I ricercatori di Facebook hanno usato questo approccio per costruire un sistema (Deep Face) che può indicare quasi con la stessa esattezza di un essere umano se delle foto ritraggono la stessa persona. Google ha dato dimostrazione di un sistema che può descrivere che cosa c’è nelle immagini, creando in pratica delle didascalie. Google ha anche pagato più di 600 milioni di dollari per una start-up del machine learning chiamata DeepMind a inizio anno scorso. In Cina il motore di ricerca Baidu (la cosiddetta Google cinese) ha speso molto sull’intelligenza artificiale, creando anche un laboratorio nella Silicon Valley e assumendo un ex collaboratore di Google, Andrew Ng.

Ancora, Ibm ha cominciato a produrre un prototipo di chip che si ispira al funzionamento del cervello umano e una versione del software per il suo super-computer Watson che aiuta gli oncologi a usare i dati del genoma per scegliere piani di cura personalizzati per i pazienti; lo stesso sistema Watson riconosce il linguaggio e risponde alle domande delle persone.

Microsoft ha usato le sue conoscenze nel riconoscimento e comprensione del linguaggio per creare la sua assistente virtuale Cortana che instaura un vero dialogo con l’utente umano  e ha da poco lanciato la nuova funzione Skype Translator, che traduce le chiamate vocali dall’inglese allo spagnolo e viceversa, in tempo reale. Skype Translator combina la capacità di capire il linguaggio (il significato delle frasi, non solo delle singole parole) con dei processi statistici.
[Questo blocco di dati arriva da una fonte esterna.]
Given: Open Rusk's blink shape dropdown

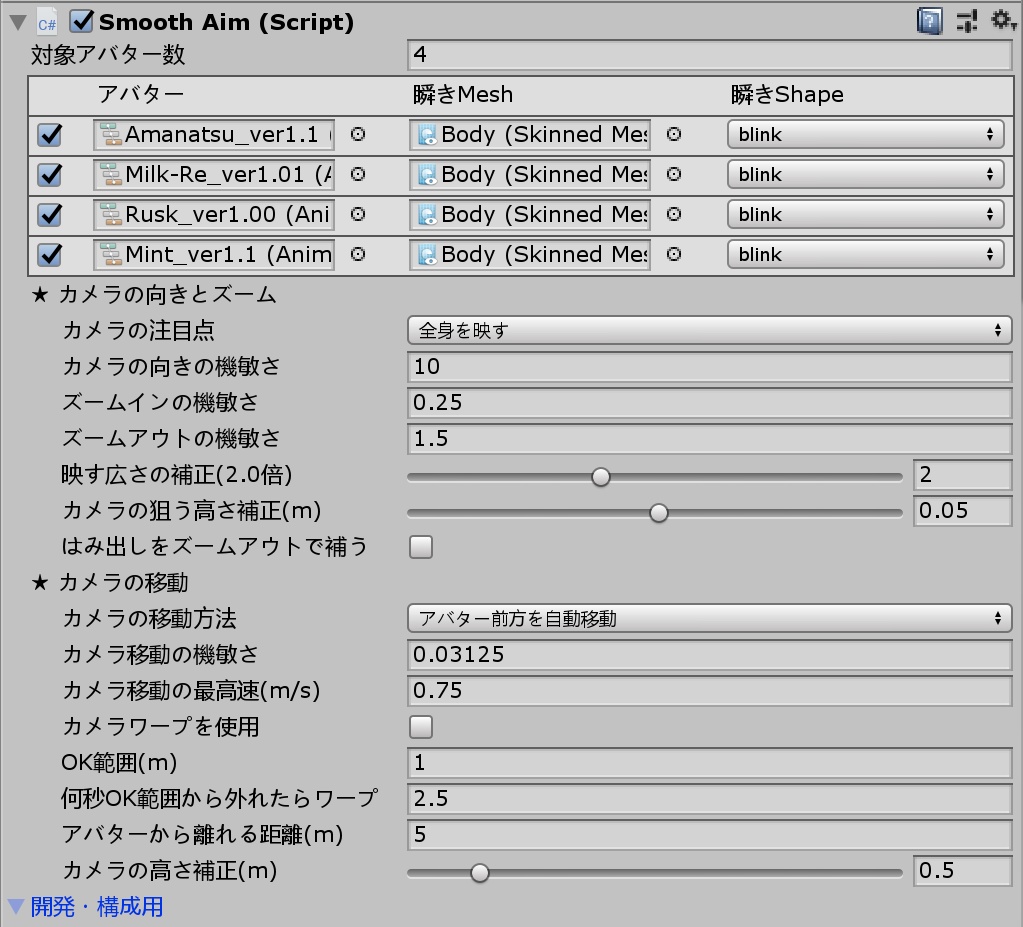Looking at the screenshot, I should [x=864, y=214].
RIVOLUZIONE IN VISTA PER LA FINANZA

Shivon Zilis, investitrice di BloombergBeta a San Francisco, ha creato un grafico che ha chiamato il Machine Intelligence Landscape dove descrive visivamente il panorama attuale del settore dell’AI, dalle aziende alle tecnologie: ai vertici si collocano i grandi come Google, Ibm, Microsoft, Facebook e la cinese Baidu, che fanno ricerca nel settore e cercano anche di comprarsi le tante start-up dell’AI. Anche le applicazioni sono svariate: vanno dal riconoscimento delle immagini alla comprensione del discorso alla rielaborazione di processi come la vendita, il marketing, la sicurezza, il recruitment e la diagnosi clinica.

Che cosa rende l’AI così entusiasmante? La capacità di cambiare il modo in cui uomo e macchina interagiscono: non più tramite dei comandi ma grazie alla capacità della macchina di osservare, apprendere e funzionare di conseguenza, spiega Daniel Nadler, la cui azienda dell’AI, Kensho, ha appena raccolto 15 milioni di dollari per uno specifico progetto: insegnare ai computer a svolgere il lavoro di costosi esperti in carne ed ossa, come gli analisti finanziari.

A investire nelle tante start-up dell’AI sono sia le principali società del capitale di ventura della Silicon Valley, come Khosla Ventures e Greylock Partners, sia guru dell’hitech come Elon Musk e Peter Thiel, sia aziende che pensano di poter utilizzare l’AI nel loro settore, come Goldman Sachs. Molte applicazioni dell’AI sono infatti già usate sui mercati finanziari, anche se spesso sono tenute segrete.

“Se la tua applicazione finanziaria funziona, perché renderla nota alla concorrenza?”, osserva Babak Hodjat, ‎chief scientist di Sentient Technologies, azienda che usa le informazioni di enormi banche dati per generare simulazioni dei mercati finanziari: applicando “algoritmi evolutivi” che apprendono da come i mercati reagiscono nelle diverse circostanze, questa società spera di riuscire a sviluppare modelli per prevedere come reagiranno i mercati in futuro. Sentient ha da poco raccolto da un pool di investitori oltre 100 milioni di dollari: le serviranno per applicare la sua tecnologia a nuovi settori.